Citing an annual U.S. government analysis called the Interagency Assessment of Cocaine Movement (IACM), the GAO said: "From 2000 to 2006, the IACM reported an increase in the estimated amount of cocaine flowing through Mexico to the United States -- from 66 percent in 2000 to 77 percent in 2003 to 90 in 2006."

"Despite the apparent increases in cocaine arriving in Mexico, the amount of cocaine reported seized in Mexico and along the U.S.-Mexico border for 2000-2006 did not increase proportionately," said GAO. On average during this period, GAO said, only about 13 percent of this cocaine was seized.

The record was worse for heroin. "Reported heroin seizures in Mexico and along the U.S.-Mexico border averaged less than 1 metric ton or less than 5 percent a year of the estimated export quality heroin produced in Mexico between 2000 and 2005," said GAO.
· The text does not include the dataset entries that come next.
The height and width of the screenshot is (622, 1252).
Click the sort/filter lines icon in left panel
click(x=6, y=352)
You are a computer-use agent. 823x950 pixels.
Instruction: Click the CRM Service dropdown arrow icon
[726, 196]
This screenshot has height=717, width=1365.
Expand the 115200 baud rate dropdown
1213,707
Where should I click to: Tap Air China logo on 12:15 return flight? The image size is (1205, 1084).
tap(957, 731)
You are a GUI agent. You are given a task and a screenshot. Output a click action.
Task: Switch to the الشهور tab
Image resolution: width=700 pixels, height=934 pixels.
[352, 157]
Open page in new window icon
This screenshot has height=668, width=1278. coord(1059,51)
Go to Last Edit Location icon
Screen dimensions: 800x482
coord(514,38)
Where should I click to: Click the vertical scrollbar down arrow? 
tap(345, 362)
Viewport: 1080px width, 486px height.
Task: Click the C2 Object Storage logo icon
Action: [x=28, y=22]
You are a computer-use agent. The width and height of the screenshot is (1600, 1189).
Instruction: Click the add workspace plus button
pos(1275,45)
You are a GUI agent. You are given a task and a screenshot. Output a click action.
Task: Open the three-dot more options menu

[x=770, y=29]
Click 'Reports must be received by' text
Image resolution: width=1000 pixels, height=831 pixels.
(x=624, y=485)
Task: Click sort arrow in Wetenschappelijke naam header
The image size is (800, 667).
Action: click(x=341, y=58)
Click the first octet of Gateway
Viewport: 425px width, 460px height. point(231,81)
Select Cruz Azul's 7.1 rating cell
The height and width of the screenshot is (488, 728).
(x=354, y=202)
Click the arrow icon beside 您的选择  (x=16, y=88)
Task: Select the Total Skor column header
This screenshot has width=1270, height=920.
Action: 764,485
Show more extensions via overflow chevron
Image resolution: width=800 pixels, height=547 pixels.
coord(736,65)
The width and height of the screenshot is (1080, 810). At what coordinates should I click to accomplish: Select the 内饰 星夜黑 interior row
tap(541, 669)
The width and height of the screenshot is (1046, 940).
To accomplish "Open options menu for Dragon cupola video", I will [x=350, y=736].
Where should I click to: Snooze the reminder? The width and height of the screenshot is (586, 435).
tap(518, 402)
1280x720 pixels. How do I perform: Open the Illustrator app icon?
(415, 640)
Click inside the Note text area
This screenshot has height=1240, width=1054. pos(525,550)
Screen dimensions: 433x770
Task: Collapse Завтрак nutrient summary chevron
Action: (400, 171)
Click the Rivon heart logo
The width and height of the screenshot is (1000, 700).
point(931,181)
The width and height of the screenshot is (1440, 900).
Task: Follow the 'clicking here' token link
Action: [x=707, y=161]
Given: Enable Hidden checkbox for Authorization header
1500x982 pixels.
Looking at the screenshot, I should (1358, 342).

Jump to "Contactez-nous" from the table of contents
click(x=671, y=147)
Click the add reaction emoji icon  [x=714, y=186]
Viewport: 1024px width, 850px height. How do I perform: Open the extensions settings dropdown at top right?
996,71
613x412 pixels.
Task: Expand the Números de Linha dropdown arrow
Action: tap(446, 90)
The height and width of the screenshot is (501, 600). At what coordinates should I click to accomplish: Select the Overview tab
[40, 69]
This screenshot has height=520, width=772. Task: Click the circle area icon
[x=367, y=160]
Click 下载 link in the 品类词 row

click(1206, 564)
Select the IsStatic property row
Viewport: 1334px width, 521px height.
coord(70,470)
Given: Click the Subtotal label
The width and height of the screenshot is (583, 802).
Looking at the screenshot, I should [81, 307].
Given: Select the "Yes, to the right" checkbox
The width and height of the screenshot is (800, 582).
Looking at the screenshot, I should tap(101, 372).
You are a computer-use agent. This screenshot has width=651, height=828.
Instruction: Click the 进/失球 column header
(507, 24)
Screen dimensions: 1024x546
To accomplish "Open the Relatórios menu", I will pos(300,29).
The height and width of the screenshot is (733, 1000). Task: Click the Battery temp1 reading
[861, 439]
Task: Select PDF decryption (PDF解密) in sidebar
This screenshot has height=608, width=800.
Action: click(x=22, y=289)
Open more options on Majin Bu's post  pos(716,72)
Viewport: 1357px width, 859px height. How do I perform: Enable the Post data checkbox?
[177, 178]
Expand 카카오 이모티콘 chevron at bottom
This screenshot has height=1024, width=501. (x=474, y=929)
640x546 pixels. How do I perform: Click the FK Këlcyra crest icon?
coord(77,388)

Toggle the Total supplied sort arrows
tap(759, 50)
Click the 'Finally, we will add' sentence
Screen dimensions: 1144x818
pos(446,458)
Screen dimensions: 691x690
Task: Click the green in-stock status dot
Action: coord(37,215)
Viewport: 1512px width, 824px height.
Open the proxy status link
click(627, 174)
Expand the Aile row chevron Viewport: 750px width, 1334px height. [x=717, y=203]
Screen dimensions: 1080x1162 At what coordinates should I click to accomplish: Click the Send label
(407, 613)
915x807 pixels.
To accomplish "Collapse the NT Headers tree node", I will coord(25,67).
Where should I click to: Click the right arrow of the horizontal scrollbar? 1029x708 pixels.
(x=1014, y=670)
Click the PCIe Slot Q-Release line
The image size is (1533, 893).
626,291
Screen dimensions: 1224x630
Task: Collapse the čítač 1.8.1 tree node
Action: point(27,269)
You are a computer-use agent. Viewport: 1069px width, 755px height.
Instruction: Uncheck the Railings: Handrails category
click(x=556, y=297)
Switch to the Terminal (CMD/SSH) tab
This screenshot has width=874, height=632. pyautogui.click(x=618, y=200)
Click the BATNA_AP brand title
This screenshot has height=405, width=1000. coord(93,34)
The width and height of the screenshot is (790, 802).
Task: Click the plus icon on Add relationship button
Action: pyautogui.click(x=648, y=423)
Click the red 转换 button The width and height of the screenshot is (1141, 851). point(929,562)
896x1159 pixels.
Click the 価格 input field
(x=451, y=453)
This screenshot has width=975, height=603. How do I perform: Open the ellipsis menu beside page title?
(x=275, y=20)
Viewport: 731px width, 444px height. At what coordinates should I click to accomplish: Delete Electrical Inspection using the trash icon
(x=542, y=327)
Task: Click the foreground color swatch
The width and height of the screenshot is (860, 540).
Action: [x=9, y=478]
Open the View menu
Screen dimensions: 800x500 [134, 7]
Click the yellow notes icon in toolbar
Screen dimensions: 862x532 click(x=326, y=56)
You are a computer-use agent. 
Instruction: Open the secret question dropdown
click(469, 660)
Americans have and will pay many prices for the failure of our president and Congress to secure our border. In 2005 alone, according to the Department of Health and Human Services, people using cocaine visited emergency rooms 448,481 times, while people using heroin visited emergency rooms 164,572 times. The White House Office of National Drug Control Policy estimates that in 2002 Americans paid $180.9 billion to cover the negative consequences of drug use, which includes health costs, criminal justice costs, disability and death-related costs, and the cost of lost productivity.

Then, of course, there are the criminals that cross our borders to conduct business here for the cartels. Mexican drug trafficking organizations, GAO said in an August report, have "regional managers throughout the country and rely on Mexican street gangs to distribute illicit drugs at the retail level."

If, one day, the powder that comes across our border is not heroin or cocaine but something even deadlier, and the thugs who bring it through are not drug dealers but al-Qaida terrorists, the current president and Congress will not be able to say: No one saw it coming.